**Extracted data:**

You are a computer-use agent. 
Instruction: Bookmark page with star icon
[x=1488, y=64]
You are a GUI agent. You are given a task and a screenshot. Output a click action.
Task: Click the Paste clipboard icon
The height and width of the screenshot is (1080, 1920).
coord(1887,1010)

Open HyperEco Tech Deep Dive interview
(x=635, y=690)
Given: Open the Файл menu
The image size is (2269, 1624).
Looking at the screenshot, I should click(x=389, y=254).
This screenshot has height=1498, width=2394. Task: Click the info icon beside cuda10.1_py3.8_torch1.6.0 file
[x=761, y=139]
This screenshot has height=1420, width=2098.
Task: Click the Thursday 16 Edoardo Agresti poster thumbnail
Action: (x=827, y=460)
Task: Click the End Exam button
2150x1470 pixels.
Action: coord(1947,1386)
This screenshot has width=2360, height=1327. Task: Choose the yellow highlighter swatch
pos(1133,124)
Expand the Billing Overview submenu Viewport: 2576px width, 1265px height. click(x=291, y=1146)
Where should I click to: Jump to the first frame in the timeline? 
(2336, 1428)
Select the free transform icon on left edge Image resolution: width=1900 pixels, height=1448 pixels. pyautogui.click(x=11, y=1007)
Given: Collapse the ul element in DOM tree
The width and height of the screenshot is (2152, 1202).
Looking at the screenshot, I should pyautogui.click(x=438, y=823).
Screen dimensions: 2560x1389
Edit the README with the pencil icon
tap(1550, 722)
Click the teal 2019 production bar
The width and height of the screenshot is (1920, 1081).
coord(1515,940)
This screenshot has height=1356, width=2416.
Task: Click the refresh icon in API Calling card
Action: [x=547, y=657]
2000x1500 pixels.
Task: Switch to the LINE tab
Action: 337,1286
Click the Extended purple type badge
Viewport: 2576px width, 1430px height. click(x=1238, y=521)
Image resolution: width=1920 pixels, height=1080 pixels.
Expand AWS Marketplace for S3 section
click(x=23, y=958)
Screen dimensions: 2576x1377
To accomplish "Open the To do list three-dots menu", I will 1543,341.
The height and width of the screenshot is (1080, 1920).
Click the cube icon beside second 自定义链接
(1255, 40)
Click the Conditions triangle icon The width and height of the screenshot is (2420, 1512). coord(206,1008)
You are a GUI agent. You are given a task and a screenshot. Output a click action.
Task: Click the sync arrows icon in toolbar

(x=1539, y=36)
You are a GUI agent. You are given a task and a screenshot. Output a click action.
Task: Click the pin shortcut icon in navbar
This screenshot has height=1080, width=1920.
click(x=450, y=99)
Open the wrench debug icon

**Work request:** In your reply, restate exactly the lines from the start of the records above through the line holding "Screen dimensions: 2560x1389", including both, and nothing else.

**Answer space:**
You are a computer-use agent. 
Instruction: Bookmark page with star icon
[x=1488, y=64]
You are a GUI agent. You are given a task and a screenshot. Output a click action.
Task: Click the Paste clipboard icon
The height and width of the screenshot is (1080, 1920).
coord(1887,1010)

Open HyperEco Tech Deep Dive interview
(x=635, y=690)
Given: Open the Файл menu
The image size is (2269, 1624).
Looking at the screenshot, I should click(x=389, y=254).
This screenshot has height=1498, width=2394. Task: Click the info icon beside cuda10.1_py3.8_torch1.6.0 file
[x=761, y=139]
This screenshot has height=1420, width=2098.
Task: Click the Thursday 16 Edoardo Agresti poster thumbnail
Action: (x=827, y=460)
Task: Click the End Exam button
2150x1470 pixels.
Action: coord(1947,1386)
This screenshot has width=2360, height=1327. Task: Choose the yellow highlighter swatch
pos(1133,124)
Expand the Billing Overview submenu Viewport: 2576px width, 1265px height. click(x=291, y=1146)
Where should I click to: Jump to the first frame in the timeline? 
(2336, 1428)
Select the free transform icon on left edge Image resolution: width=1900 pixels, height=1448 pixels. pyautogui.click(x=11, y=1007)
Given: Collapse the ul element in DOM tree
The width and height of the screenshot is (2152, 1202).
Looking at the screenshot, I should pyautogui.click(x=438, y=823).
Screen dimensions: 2560x1389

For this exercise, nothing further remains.